Recluida en tiendas de campaña, la guarnición sobrevive desde hace tres años de espaldas al mar y de culo al desierto, viendo en cada movimiento del moro una amenaza de la harka, el ejército sin rostro que va creciendo y engordando, alimentándose del miedo, y que un día les pasará a todos a cuchillo. La tropa mata el tiempo y los nervios disparando a perros y cabras, a pesar de las advertencias del gobernador de que no tolerará tales conductas. Intentan abatir gaviotas a pedradas y, si ese día hay puntería, ya tienen una comida diferente al habitual rancho de guisos malolientes. Carne seca y astillada de pajarraco, y juerga. Los soldados esperan la visita trimestral del barco de la Compañía Comercial Hispano-Africana, que les provee de cartas, noticias, caras nuevas y aguardiente. Dentro de una semana, el vapor procedente de Cádiz atracará en el puerto de Villa Cisneros, y ellos podrán renovar los votos de obediencia y los barriles de intendencia.

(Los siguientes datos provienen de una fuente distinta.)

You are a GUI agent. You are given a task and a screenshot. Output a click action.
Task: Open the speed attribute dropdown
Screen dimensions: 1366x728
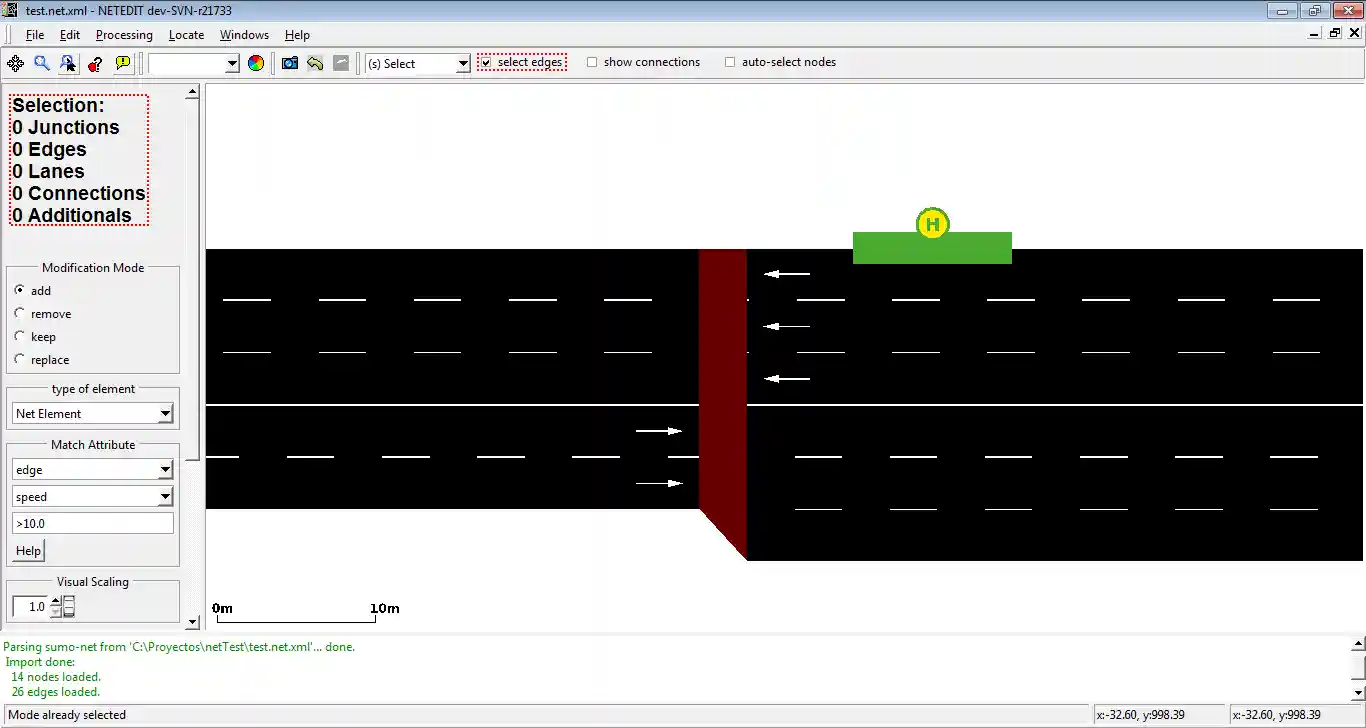click(93, 496)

El brigada Flores traga saliva —seca, rasposa— antes de llamar al teniente frente a la puerta de lona de la tienda. Espera respuesta. Se sacude unas migas de pan de la pechera del uniforme que se habían mezclado con granos de arena. Esta mañana, el viento sopla muy fuerte desde el desierto. Parece que de un momento a otro el campamento vaya a alzar el vuelo. Desde las torres de vigía a medio construir ni siquiera se ve el poblado. Los soldados llevan las bocas cubiertas con pañuelos, pero no pueden evitar que la arena les entre en los ojos. Nadie dice nada. Cuando el desierto escupe ese aire cálido, rojizo, los hombres callan. Nadie gasta bromas. Como si temieran quedar enterrados para siempre bajo las dunas. El desierto aúlla como una bestia indomable.
—Adelante —invita el teniente.
—Con su permiso —responde el brigada al entrar.
—Ni permiso ni pollas. ¿Qué ha ocurrido?
El teniente Aurelio Rocaspana y Gallardo no se levanta nunca antes de las nueve de la mañana. Oye el toque de corneta y remolonea hasta que le sirven el desayuno. No cree en todas esas tonterías de dar ejemplo, de ser un modelo que imitar. Que se las apañen como puedan. Mientras el capitán se lo permita, piensa llevar una vida reposada.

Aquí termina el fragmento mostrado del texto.